ISOLATION OF APOPLASMIC FLUID FROM SUNFLOWER LEAVES AND ITS USE FOR STUDIES ON INFLUENCE OF NITROGEN SUPPLY ON APOPLASMIC PH

A centrifugation method for collection of apoplasmic fluid from isolated sunflower leaves has been developed. As indicated by the marker enzymes hexose phosphate isomerase EC 5.3.1.9, glyceraldehyde-3-phosphate dehydrogenase EC 1.2.1.13 and malate dehydrogenase EC 1.1.1.37, the symplasmic contamination of the obtained fluid is smaller than 1.6%. Experiments with the apoplasmic tracer Sulphorhodamine G showed that no dilution with membrane filtered cell sap occurred.

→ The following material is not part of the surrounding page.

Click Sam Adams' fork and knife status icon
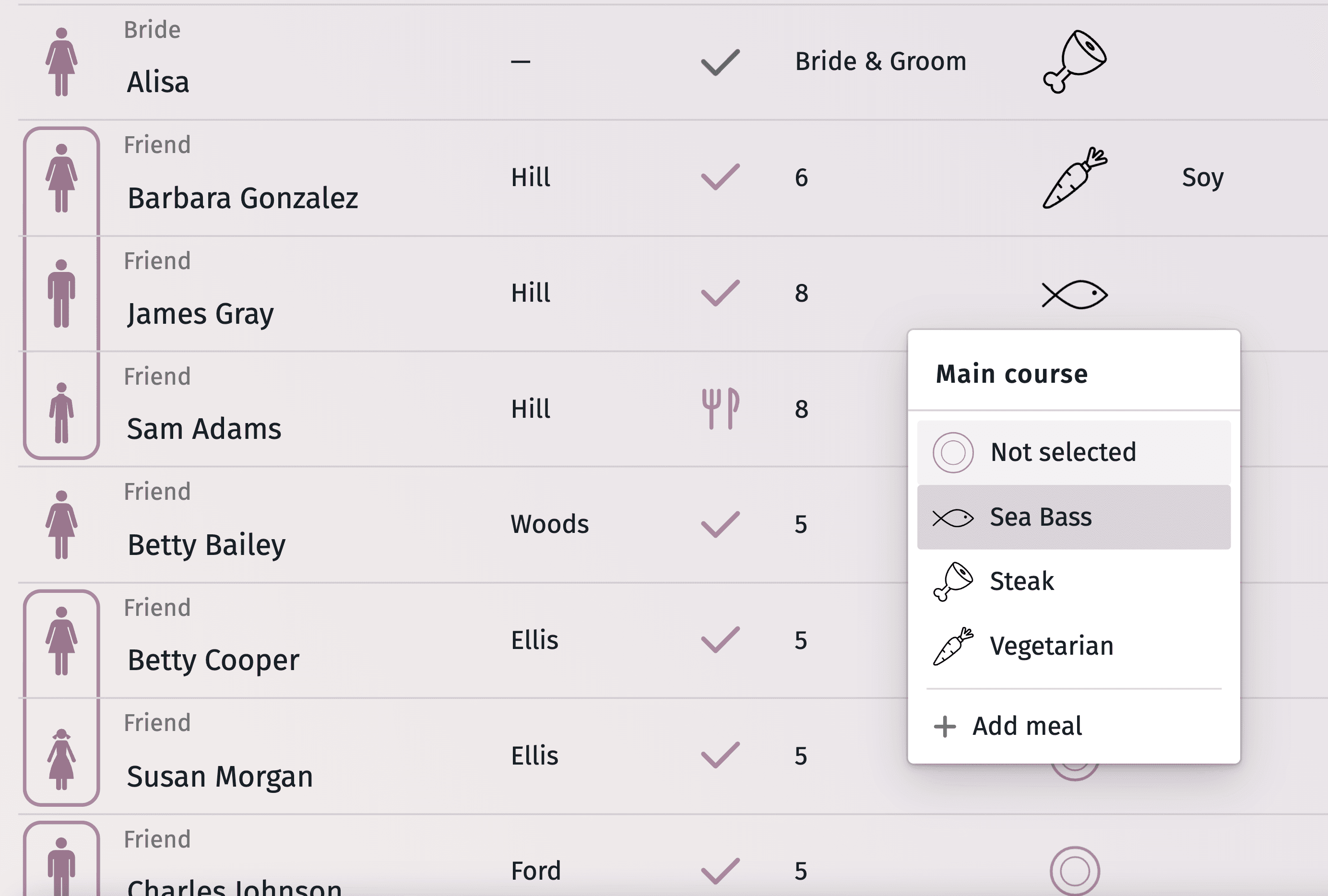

The described method allows quick and easy collection of apoplasmic fluid that is representative of its composition in intact leaves. The amounts of fluid obtained enable most analyses to be carried out. The method has been used to study the influence of ammonium or nitrate supply to roots on the apoplasmic pH in sunflower leaves. In plants supplied with either 2 mol m(-3) nitrate or ammonium the pH of the xylem exudate at the stem base was 5.80 and 5.79, respectively, and apoplasmic pH was 6.77 and 6.87, respectively. In plants supplied with 4 mol m(-3) nitrate, pH of the xylem exudate was 5.87 and apoplasmic pH 7.42. The results suggest that high apoplasmic pH in leaves is caused by high proton consumption during proton-anion cotransport across the plasma membrane.